* [WORK TO COMPLETE] The output is the line holding "Hospital V39 My City (1388, 1017)" and all lines after it to the end of the records below; restate them unchanged and add nothing.

* [DATA SUPPLIED]
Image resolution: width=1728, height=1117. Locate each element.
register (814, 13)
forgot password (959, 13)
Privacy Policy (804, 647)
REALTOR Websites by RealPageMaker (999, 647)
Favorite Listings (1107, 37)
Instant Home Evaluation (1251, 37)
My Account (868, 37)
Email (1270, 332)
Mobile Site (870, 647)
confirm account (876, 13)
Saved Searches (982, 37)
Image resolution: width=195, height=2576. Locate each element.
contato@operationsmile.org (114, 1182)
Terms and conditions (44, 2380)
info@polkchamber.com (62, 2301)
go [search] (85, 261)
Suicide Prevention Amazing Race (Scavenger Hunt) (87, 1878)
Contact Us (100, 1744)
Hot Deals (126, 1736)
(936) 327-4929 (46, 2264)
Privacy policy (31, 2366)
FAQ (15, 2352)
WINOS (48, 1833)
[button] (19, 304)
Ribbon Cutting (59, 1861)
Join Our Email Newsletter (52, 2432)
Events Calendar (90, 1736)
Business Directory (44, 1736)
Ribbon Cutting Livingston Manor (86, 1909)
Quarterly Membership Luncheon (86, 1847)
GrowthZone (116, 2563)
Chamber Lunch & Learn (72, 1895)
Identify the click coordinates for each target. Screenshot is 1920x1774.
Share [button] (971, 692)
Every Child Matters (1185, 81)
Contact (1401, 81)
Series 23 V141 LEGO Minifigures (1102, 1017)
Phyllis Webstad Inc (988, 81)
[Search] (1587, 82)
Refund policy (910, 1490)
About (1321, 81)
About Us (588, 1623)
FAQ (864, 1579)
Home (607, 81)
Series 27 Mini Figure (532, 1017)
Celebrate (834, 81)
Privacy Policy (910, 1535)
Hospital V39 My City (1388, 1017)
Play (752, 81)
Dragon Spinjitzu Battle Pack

* [TASK ANSWER]
Hospital V39 My City (1388, 1017)
Play (752, 81)
Dragon Spinjitzu Battle Pack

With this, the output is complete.